_Exercise objective_
Nothing in the data below may be left out; return all of it exactly.
——
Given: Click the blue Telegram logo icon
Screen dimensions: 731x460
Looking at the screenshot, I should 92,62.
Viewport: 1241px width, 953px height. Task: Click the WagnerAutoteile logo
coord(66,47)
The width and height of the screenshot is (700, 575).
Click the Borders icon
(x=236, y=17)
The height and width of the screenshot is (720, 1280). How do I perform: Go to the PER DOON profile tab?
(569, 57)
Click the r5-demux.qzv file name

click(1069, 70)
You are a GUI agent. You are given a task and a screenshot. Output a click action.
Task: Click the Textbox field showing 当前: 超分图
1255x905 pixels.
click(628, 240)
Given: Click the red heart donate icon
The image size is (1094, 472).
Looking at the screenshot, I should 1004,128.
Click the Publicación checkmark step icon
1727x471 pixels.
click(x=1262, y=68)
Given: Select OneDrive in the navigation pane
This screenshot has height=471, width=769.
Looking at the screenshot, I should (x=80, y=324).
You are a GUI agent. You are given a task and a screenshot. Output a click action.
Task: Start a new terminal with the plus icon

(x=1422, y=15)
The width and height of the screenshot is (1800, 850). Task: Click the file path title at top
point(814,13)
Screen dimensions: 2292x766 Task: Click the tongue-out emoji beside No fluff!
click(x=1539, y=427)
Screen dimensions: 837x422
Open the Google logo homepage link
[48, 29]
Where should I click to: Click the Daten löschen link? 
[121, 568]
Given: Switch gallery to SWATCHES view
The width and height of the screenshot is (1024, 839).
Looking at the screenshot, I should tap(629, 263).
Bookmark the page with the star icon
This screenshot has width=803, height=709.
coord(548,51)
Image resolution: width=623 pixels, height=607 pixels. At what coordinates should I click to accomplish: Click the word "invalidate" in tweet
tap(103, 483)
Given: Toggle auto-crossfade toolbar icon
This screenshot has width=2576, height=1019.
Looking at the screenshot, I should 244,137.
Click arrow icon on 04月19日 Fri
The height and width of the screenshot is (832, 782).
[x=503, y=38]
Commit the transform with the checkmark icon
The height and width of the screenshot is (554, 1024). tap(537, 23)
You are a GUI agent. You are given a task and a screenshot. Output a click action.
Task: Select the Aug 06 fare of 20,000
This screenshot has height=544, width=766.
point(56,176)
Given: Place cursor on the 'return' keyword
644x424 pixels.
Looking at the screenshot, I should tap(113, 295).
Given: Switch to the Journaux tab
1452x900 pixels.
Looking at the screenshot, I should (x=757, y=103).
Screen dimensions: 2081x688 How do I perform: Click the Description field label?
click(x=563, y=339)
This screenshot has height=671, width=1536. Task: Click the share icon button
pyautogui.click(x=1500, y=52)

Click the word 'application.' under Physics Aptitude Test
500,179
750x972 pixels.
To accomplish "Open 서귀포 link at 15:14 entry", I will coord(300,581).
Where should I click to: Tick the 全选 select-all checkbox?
——
_Solution_
Given: Click the blue Telegram logo icon
Screen dimensions: 731x460
Looking at the screenshot, I should 92,62.
Viewport: 1241px width, 953px height. Task: Click the WagnerAutoteile logo
coord(66,47)
The width and height of the screenshot is (700, 575).
Click the Borders icon
(x=236, y=17)
The height and width of the screenshot is (720, 1280). How do I perform: Go to the PER DOON profile tab?
(569, 57)
Click the r5-demux.qzv file name

click(1069, 70)
You are a GUI agent. You are given a task and a screenshot. Output a click action.
Task: Click the Textbox field showing 当前: 超分图
1255x905 pixels.
click(628, 240)
Given: Click the red heart donate icon
The image size is (1094, 472).
Looking at the screenshot, I should 1004,128.
Click the Publicación checkmark step icon
1727x471 pixels.
click(x=1262, y=68)
Given: Select OneDrive in the navigation pane
This screenshot has height=471, width=769.
Looking at the screenshot, I should (x=80, y=324).
You are a GUI agent. You are given a task and a screenshot. Output a click action.
Task: Start a new terminal with the plus icon

(x=1422, y=15)
The width and height of the screenshot is (1800, 850). Task: Click the file path title at top
point(814,13)
Screen dimensions: 2292x766 Task: Click the tongue-out emoji beside No fluff!
click(x=1539, y=427)
Screen dimensions: 837x422
Open the Google logo homepage link
[48, 29]
Where should I click to: Click the Daten löschen link? 
[121, 568]
Given: Switch gallery to SWATCHES view
The width and height of the screenshot is (1024, 839).
Looking at the screenshot, I should tap(629, 263).
Bookmark the page with the star icon
This screenshot has width=803, height=709.
coord(548,51)
Image resolution: width=623 pixels, height=607 pixels. At what coordinates should I click to accomplish: Click the word "invalidate" in tweet
tap(103, 483)
Given: Toggle auto-crossfade toolbar icon
This screenshot has width=2576, height=1019.
Looking at the screenshot, I should 244,137.
Click arrow icon on 04月19日 Fri
The height and width of the screenshot is (832, 782).
[x=503, y=38]
Commit the transform with the checkmark icon
The height and width of the screenshot is (554, 1024). tap(537, 23)
You are a GUI agent. You are given a task and a screenshot. Output a click action.
Task: Select the Aug 06 fare of 20,000
This screenshot has height=544, width=766.
point(56,176)
Given: Place cursor on the 'return' keyword
644x424 pixels.
Looking at the screenshot, I should tap(113, 295).
Given: Switch to the Journaux tab
1452x900 pixels.
Looking at the screenshot, I should (x=757, y=103).
Screen dimensions: 2081x688 How do I perform: Click the Description field label?
click(x=563, y=339)
This screenshot has height=671, width=1536. Task: Click the share icon button
pyautogui.click(x=1500, y=52)

Click the word 'application.' under Physics Aptitude Test
500,179
750x972 pixels.
To accomplish "Open 서귀포 link at 15:14 entry", I will coord(300,581).
Where should I click to: Tick the 全选 select-all checkbox?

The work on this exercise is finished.